It doesn't have to be your personal challenge, but a challenge you've heard of today. Just any one random challenge that someone wants to mention about anything. Are there any? Yeah? Someone's partner believing the partner is unfaithful when the partner has not been unfaithful. Okay, so false accusation or false belief of infidelity. So, and I assume that the partner who hasn't been unfaithful finds out because the partner who thinks that they've been unfaithful is acting different. Or has accused them overtly. So, one of the first things that happens in a situation like that, where an accusation has occurred that is not correct, doesn't apply to behavior, is that we receive the accusation and immediately the worldview gets breached.

[09:09]

Okay? So something happens that's outside of what we expected or wanted and our sense of normal life and process is interrupted. My sister was telling me about writing screenplays and screenplays are not interesting when A happens and then B happens and then C happens. The point is to develop a dramatic interruption right away. But when it happens to us, a dramatic interruption, it's not that interesting. Or it's too interesting, but it's invasive. And so there are two things that can happen in that situation. One is that our own assumptions and our own defenses come into play. And another one is that we still have to live in the world of the people who haven't had

[10:11]

this horrible interruption in their experience who are privileged in relation to us. So one thing is that the non-challenged set limits or there's a relationship between the non-challenged and the challenged person in what can be expressed. So for instance, let's say you're living with false accusation and it's hanging over you like a pall and you're erupting in random emotional outbursts, whether it's crying and not being able to believe that that's being said of you, or whether it's anger at that having been said or believed of you, or devastation of various sorts. And everybody else seems to be proceeding just as if this hasn't happened. So one thing is that when a challenge arises the world is still going on, and people still have expectations that you will proceed as if normal, and have expectations that if you don't proceed as if normal, that the interruption in your life will only last for a certain amount of time.
*****
Exercise description>
From the passage on false accusation, set down word for word the part starting with "It doesn't have" and going on through "worldview gets breached.".

Supplied material>
*****
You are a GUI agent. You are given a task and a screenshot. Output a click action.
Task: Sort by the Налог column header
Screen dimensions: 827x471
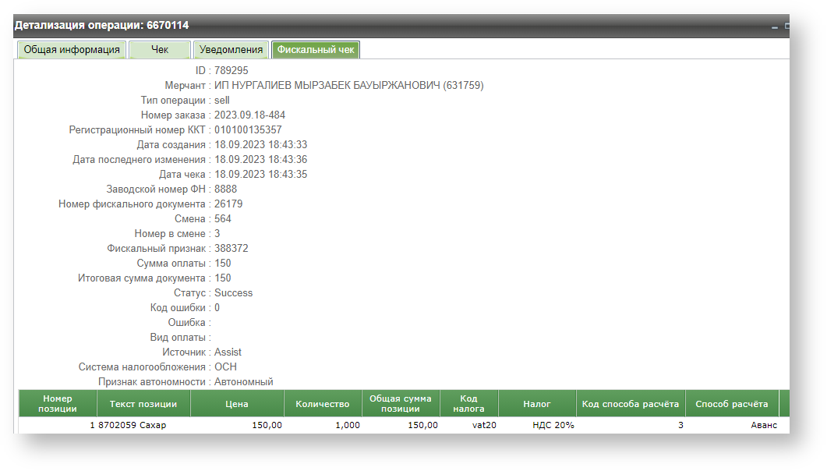(x=537, y=404)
*****
Problem solution>
It doesn't have to be your personal challenge, but a challenge you've heard of today. Just any one random challenge that someone wants to mention about anything. Are there any? Yeah? Someone's partner believing the partner is unfaithful when the partner has not been unfaithful. Okay, so false accusation or false belief of infidelity. So, and I assume that the partner who hasn't been unfaithful finds out because the partner who thinks that they've been unfaithful is acting different. Or has accused them overtly. So, one of the first things that happens in a situation like that, where an accusation has occurred that is not correct, doesn't apply to behavior, is that we receive the accusation and immediately the worldview gets breached.